Precision — Of all examples flagged as anomalies, how many actually are? $\text{precision} = \frac{tp}{tp + fp}$

Recall — Of all actual anomalies, how many did we catch? $\text{recall} = \frac{tp}{tp + fn}$

F1 Score — Harmonic mean balancing precision and recall: $F_1 = \frac{2 \cdot \text{precision} \cdot \text{recall}}{\text{precision} + \text{recall}}$

Where:

$tp$ (true positives): correctly identified anomalies
$fp$ (false positives): normal examples incorrectly flagged
$fn$ (false negatives): anomalies we missed

F1 is preferred because it penalizes models that sacrifice either precision or recall too heavily.

Algorithm Summary

Choose features $x_i$ that might indicate anomalous behavior
Fit parameters $\mu_1, \ldots, \mu_n$ and $\sigma_1^2, \ldots, \sigma_n^2$ from training data
Compute probability $p(x)$ for new examples
Flag as anomaly if $p(x) < \varepsilon$

# Training
mu, var = estimate_gaussian(X_train)

# Prediction
p = multivariate_gaussian(X_new, mu, var)
anomalies = p < epsilon

Practical Applications

Server Monitoring: Track throughput and latency; flag servers with unusual combinations
Fraud Detection: Model normal transaction patterns; flag unusual purchases
Manufacturing: Monitor sensor readings; detect defective products
Network Security: Baseline normal traffic; detect intrusions

High-Dimensional Data

This approach scales well to many features. The notebook example uses 11 features to monitor server health, achieving good detection with F1 ≈ 0.62. As dimensionality increases, ensure you have enough training data to reliably estimate each feature’s parameters.
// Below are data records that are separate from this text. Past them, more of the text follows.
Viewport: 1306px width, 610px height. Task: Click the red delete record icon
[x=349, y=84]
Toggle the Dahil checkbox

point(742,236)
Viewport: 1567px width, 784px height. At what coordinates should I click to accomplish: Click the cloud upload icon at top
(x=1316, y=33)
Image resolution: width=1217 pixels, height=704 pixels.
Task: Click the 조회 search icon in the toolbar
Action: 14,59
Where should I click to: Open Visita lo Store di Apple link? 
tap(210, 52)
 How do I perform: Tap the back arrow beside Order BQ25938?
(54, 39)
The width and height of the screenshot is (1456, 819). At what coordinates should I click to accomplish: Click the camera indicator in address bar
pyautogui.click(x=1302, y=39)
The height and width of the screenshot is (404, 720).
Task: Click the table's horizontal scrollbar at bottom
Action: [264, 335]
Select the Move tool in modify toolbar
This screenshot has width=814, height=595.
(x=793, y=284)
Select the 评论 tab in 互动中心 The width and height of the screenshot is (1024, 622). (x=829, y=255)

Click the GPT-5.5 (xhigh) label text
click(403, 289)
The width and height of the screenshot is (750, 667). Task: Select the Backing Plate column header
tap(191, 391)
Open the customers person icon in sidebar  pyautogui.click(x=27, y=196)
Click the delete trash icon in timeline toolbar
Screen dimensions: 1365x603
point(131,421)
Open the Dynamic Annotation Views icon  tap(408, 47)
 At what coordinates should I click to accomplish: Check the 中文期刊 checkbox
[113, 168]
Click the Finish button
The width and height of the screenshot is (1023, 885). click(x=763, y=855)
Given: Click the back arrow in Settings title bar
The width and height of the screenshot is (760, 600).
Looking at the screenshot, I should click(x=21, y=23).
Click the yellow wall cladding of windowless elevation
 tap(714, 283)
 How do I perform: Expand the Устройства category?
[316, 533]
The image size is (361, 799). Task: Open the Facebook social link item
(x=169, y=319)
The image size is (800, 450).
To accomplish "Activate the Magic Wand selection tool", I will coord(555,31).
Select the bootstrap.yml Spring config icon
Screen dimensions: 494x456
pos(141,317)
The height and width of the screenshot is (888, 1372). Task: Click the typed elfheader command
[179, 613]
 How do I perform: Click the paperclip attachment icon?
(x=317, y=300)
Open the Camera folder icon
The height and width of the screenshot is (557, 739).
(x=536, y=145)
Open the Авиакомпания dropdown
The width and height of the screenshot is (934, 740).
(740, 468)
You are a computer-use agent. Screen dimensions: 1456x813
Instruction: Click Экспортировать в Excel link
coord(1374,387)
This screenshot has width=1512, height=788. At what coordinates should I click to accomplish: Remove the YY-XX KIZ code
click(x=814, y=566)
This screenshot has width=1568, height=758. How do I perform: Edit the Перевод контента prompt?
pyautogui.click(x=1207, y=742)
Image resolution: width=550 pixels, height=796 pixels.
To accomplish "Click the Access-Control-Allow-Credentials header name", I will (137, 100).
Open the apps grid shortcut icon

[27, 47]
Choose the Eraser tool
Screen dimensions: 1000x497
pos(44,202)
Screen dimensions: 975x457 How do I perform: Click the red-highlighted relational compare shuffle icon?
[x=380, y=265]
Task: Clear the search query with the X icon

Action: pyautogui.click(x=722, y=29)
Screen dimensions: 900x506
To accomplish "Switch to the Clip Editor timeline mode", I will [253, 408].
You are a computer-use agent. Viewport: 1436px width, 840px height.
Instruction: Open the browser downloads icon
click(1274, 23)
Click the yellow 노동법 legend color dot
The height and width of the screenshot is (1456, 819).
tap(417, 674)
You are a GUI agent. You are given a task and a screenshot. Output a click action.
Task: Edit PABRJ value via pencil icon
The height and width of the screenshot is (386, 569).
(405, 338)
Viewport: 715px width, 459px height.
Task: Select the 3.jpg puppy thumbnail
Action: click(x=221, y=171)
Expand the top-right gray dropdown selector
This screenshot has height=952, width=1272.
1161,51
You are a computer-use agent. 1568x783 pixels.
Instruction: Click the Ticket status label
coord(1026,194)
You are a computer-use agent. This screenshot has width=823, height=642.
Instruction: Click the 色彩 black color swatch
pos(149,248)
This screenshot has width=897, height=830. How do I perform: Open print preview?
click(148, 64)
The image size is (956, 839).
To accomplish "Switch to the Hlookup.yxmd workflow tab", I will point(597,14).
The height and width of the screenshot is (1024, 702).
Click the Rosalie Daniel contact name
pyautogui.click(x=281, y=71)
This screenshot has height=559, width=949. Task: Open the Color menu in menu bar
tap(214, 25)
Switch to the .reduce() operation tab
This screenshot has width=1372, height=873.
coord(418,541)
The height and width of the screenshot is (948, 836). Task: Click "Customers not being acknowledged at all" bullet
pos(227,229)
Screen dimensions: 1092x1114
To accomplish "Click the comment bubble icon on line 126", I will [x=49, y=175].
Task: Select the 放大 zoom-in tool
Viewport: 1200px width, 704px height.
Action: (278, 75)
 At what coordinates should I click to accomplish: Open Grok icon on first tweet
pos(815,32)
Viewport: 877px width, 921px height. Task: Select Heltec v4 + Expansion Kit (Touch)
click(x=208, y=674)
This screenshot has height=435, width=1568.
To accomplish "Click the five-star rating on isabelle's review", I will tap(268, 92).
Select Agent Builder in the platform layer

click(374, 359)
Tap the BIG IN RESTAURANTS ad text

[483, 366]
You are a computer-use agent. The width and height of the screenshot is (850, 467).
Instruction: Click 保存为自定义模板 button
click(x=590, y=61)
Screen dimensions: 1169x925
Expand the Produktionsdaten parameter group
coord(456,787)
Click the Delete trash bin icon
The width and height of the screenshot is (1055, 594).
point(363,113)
Anomaly Detection vs. Supervised Learning

Aspect	Anomaly Detection	Supervised Learning
Labeled anomalies	Few or none	Many of each class
Anomaly types	Diverse, novel	Known patterns
Training data	Mostly normal	Balanced classes
Best for	Rare, unpredictable events	Well-defined categories

Use anomaly detection when anomalies are too rare or varied to learn directly. Use supervised classification when you have enough labeled examples of each class.